AANGELEVERDE TEKST:
○ ○ ○ ○ ○

Wanneer jongeren en ouders zich herkennen in het beeld en niet terug-schrikken voor de tijdsinvestering en voor deelname aan een groep, is er snel overeenstemming. Het proces wordt uitdagender wanneer de jongere wel gemotiveerd is en de ouders niet, of wanneer de gezinsvoogd of ouders het risico niet willen nemen van ambulante behandeling van suïcidaal gedrag en opname als noodzakelijk ervaren. De prebehandelfase wordt afgesloten met een contract voor deelname voor zowel de jongere als de ouders en dan start de behandelfase.
Behandelfase
De behandelfase bij Altrecht Jeugd bestaat uit wekelijkse individuele psycho-therapeutische gesprekken van 45 minuten, wekelijkse groepsvaardigheids-training van twee uur, gezinstherapie die twee- à driewekelijks plaatsvindt en in wisselende samenstelling kan zijn, een oudercursus (vier keer anderhalf uur), telefonische consultatie, Bed op Recept (BOR) in samenwerking met een gesloten jeugdafdeling van een psychiatrisch ziekenhuis, en optioneel farmaco-therapie. Het DGT-team heeft wekelijkse consultatiebijeenkomsten waarin suïcidaal gedrag en eventuele opnames aan de orde komen, het therapeutisch functioneren wordt besproken (bijvoorbeeld therapie-interfererend gedrag van de therapeut, eigen normen en waarden inzake bijvoorbeeld risicovol seksueel gedrag van cliënten), het functioneren van de cliënten wordt besproken in de verschillende therapieën en er wordt gebruik gemaakt van de korte lijnen om het behandelbeleid van de individuele cliënt te bepalen.
De individuele therapeuten stellen zich op de hoogte van de inhoud van de vaardigheidstraining en waar hun cliënt moeite mee heeft, hoe hij of zij zich gedraagt in de groep, of er aandachtspunten zijn voor de individuele therapie vanuit de vaardigheidstraining en de therapietrouw van de cliënt. Het team is multidisciplinair samengesteld en bestaat uit een psychiater, twee gezins-therapeuten, drie vaardigheidstrainers en vijf individuele psychotherapeuten en wordt voorgezeten door de coördinator (een psychotherapeut van het team).
Vaardigheidstraining
De vaardigheidstraining wordt gegeven in een open groep, (dat wil zeggen dat nieuwe deelnemers na elke module kunnen instromen), van maximaal zes jongeren, die wekelijks twee uur bij elkaar komen en geleid worden door twee trainers. De training volgt een vaste structuur: er wordt gestart met een concentratieoefening, dan is er ruimte voor mededelingen, vervolgens wordt het huiswerk behandeld en is er pauze. Na de pauze wordt nieuwe theorie behandeld, er wordt geoefend, nieuw huiswerk opgegeven en ten slotte wordt afgesloten met een concentratieoefening.

○ ○ ○ ○ ○

AANGELEVERDE GEGEVENS:

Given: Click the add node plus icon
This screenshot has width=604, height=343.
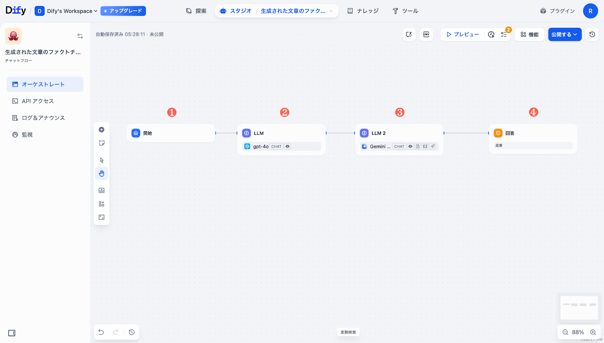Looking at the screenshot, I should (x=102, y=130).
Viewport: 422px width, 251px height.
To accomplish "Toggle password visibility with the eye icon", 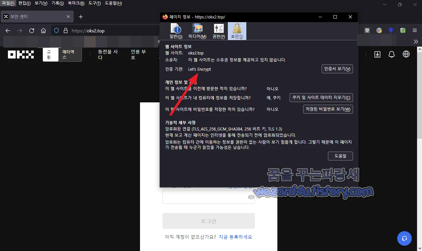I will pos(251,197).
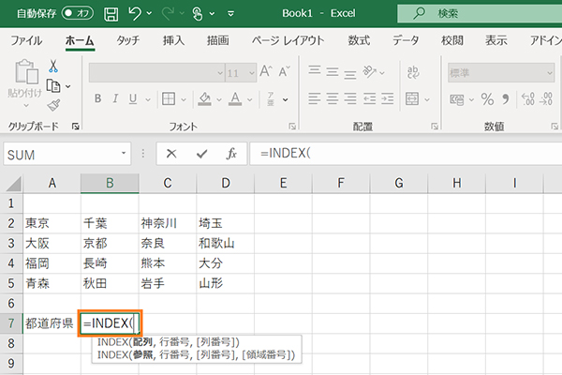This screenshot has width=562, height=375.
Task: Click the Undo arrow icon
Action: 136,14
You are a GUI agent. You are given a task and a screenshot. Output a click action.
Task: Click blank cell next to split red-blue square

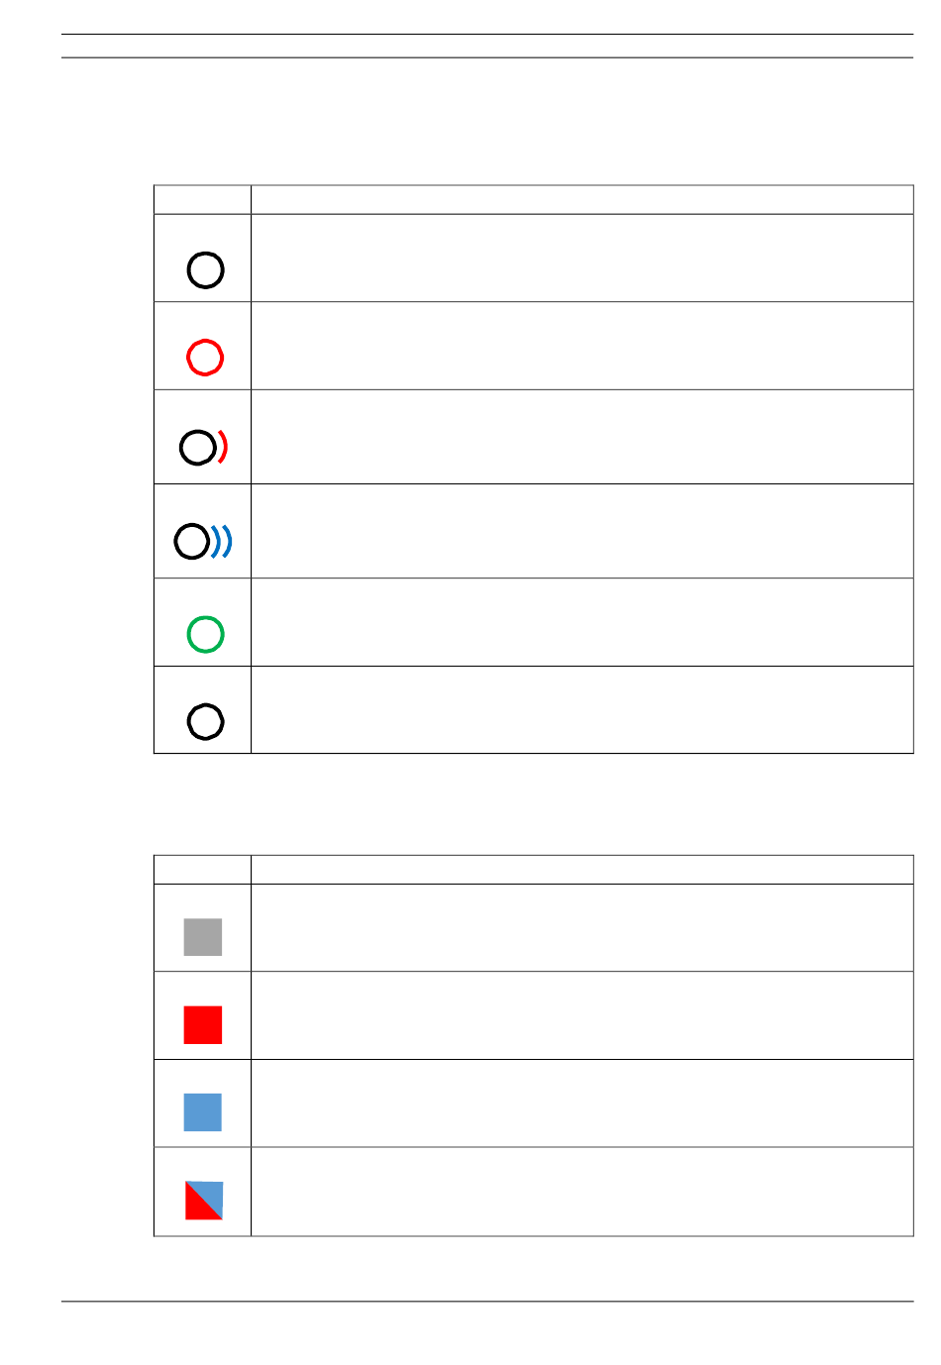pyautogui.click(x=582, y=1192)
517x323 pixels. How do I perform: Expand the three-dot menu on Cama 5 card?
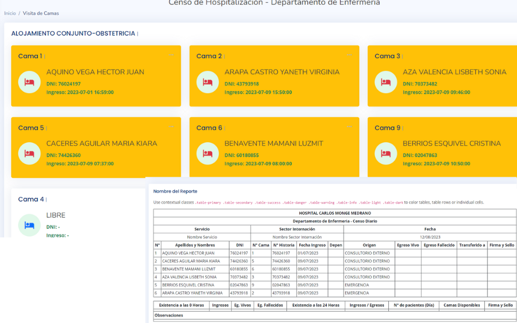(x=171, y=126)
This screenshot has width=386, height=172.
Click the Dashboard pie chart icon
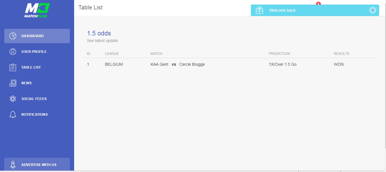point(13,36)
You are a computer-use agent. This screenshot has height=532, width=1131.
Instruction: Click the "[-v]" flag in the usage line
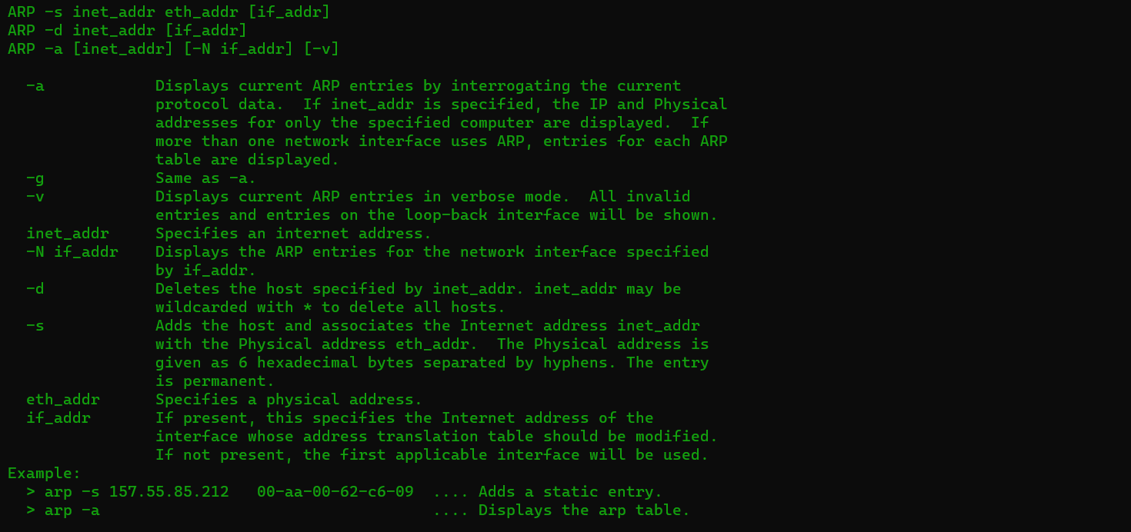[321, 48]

○ ○ ○ ○ ○

ZELF PROBEREN: Geef een stuk uit de tekst over de DGT-behandeling letterlijk terug. Begin bij de woorden met "De individuele therapeuten" en stop na "van het team).". De gegevens zijn hier niet nodig.

ANTWOORD OPDRACHT:
De individuele therapeuten stellen zich op de hoogte van de inhoud van de vaardigheidstraining en waar hun cliënt moeite mee heeft, hoe hij of zij zich gedraagt in de groep, of er aandachtspunten zijn voor de individuele therapie vanuit de vaardigheidstraining en de therapietrouw van de cliënt. Het team is multidisciplinair samengesteld en bestaat uit een psychiater, twee gezins-therapeuten, drie vaardigheidstrainers en vijf individuele psychotherapeuten en wordt voorgezeten door de coördinator (een psychotherapeut van het team).